Model Diagnostics: Feature Exposure

First of all, let me just say for the R code in particular that I was just translating the python code given by the team, so at first I was exactly replicating in R what they did in python so I could compare results of each version side-by-side to make sure I got it right. (This should have been trivial for a function of a few lines, but I don’t actually code in python so I had to do it one detail at a time. When I did it I didn’t quite understand the function myself because of mathematical deficiencies of my own – I didn’t even understand that the pseudo-inverse calculation was making an OLS model.) Anyway, I was just trying to get an exact translation at first, but then in the end I didn’t exactly replicate it as I noted – my version applies normalization on the “exposures” (features) as well as the scores (predictions) whereas theirs doesn’t, and I left out the min-max scaling at the end to get it back into the [0,1] range. (I do that part later in my own workflow.) So the reason I used qnorm and subtracted 0.5 from the ranks (to avoid 0 & 1 as you noted) is simply because that matches what they did in python and I’m not sure that is an important detail for this. (They use that same type of rank normalization in the scoring function so were probably just borrowing their own code.) If we just ranked and rescaled to [0,1] I bet results would be pretty much the same (but not identical). I probably tried that, can’t remember.

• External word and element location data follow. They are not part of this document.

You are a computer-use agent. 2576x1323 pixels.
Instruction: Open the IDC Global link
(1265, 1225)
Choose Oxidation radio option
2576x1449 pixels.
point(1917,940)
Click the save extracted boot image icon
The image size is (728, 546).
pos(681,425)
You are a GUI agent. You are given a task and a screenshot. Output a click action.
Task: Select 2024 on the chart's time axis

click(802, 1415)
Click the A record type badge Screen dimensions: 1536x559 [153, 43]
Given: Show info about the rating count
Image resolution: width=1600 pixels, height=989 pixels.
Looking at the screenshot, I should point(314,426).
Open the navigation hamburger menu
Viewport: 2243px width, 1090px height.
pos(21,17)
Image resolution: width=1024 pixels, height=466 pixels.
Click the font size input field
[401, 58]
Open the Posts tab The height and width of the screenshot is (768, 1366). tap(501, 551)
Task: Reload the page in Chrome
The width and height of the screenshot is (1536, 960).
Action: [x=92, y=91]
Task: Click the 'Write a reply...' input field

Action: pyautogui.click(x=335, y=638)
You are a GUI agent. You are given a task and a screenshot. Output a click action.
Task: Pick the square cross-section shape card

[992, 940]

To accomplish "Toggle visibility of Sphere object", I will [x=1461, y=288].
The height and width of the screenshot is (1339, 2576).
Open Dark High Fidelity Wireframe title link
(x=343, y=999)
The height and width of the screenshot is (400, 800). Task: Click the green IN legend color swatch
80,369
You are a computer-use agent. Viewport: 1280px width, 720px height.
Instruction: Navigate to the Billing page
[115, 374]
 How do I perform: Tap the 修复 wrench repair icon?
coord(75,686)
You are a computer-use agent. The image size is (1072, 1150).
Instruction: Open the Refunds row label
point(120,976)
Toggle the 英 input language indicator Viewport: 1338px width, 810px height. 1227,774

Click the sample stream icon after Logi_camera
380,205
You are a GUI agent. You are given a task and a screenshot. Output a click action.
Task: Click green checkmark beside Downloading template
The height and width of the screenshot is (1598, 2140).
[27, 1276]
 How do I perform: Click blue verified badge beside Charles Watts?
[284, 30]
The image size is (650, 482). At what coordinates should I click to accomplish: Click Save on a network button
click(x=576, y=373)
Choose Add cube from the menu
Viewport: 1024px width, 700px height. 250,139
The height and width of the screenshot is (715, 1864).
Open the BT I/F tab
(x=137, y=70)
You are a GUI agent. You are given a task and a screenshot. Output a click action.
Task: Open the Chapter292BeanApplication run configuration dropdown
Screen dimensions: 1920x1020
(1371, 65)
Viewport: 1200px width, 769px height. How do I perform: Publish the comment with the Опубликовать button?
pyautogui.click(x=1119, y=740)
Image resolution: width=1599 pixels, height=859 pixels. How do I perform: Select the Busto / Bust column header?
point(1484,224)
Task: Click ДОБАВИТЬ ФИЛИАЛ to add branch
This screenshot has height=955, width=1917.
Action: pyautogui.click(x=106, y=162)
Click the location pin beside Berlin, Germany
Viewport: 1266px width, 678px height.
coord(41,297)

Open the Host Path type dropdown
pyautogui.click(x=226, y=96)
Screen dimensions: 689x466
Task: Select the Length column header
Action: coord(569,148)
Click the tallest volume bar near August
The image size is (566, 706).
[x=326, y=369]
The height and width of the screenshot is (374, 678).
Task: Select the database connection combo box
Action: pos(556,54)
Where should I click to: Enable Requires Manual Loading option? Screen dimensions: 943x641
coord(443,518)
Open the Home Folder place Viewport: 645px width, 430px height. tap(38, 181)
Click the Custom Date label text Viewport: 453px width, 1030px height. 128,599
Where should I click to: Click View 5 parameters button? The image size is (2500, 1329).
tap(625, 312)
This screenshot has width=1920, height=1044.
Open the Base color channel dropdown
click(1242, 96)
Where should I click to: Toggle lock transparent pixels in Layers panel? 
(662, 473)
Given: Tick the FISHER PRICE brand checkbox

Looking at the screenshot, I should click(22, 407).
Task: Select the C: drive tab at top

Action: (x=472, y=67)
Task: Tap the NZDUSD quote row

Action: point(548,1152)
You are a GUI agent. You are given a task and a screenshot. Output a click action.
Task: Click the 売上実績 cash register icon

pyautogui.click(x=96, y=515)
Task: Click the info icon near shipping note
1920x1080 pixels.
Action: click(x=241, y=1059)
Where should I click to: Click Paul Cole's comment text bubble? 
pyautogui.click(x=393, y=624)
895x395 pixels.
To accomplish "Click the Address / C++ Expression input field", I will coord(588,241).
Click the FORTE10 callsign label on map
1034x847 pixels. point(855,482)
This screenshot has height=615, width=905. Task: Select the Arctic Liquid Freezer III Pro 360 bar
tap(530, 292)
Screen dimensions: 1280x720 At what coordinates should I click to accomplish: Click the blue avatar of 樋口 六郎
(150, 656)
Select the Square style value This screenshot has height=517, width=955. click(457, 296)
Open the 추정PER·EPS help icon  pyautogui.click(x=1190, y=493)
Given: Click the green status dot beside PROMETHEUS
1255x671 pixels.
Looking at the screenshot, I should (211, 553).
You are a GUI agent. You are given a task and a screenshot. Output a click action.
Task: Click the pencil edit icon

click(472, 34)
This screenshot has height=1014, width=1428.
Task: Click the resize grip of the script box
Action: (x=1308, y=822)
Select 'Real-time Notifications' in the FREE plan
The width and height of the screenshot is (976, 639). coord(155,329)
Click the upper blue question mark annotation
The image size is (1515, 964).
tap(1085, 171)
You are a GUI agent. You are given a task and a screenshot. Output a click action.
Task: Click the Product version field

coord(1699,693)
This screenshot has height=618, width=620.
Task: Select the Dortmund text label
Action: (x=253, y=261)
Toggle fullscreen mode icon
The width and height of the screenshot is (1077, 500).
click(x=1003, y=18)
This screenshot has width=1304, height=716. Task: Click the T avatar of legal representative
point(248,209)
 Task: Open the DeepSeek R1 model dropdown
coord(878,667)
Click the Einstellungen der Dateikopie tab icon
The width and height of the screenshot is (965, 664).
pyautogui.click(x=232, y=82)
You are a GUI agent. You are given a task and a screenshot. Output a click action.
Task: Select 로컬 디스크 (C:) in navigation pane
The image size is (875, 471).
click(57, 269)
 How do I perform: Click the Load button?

Also with the lack of the bias term – if you add one I don’t think it hurts, but results will be basically the same. (I definitely tested that.) And I don’t see why it is necessary to divide the result by the standard deviation (since that doesn’t change any rankings), but again that’s in the python version so there it is.

6 Likes

Thank you for your transparent comments and the efforts with the code!!

2 Likes

That’s the matricial format of OLS algorithm without an intercept and how do i know that? Well let me say that is about the advantages of not taking a nap during the econometric classes :smiley:

I think i have one for Ridge:

  ridge_neutralize <- function(scores_v,exposures_m,proportion=1.0,ridge=1.0) {
  scores_v <- scores_v - (proportion * (exposures_m %*%
                                        (MASS::ginv((t(exposures_m) %*% exposures_m) +
                                        ridge*length(scores_v)*(diag(ncol(exposures_m)))) %*%
                                        (t(exposures_m) %*% scores_v))))
  return( scores_v/sd(scores_v) )
}
1 Like

guys im having issues with the ram , how can i run the code ?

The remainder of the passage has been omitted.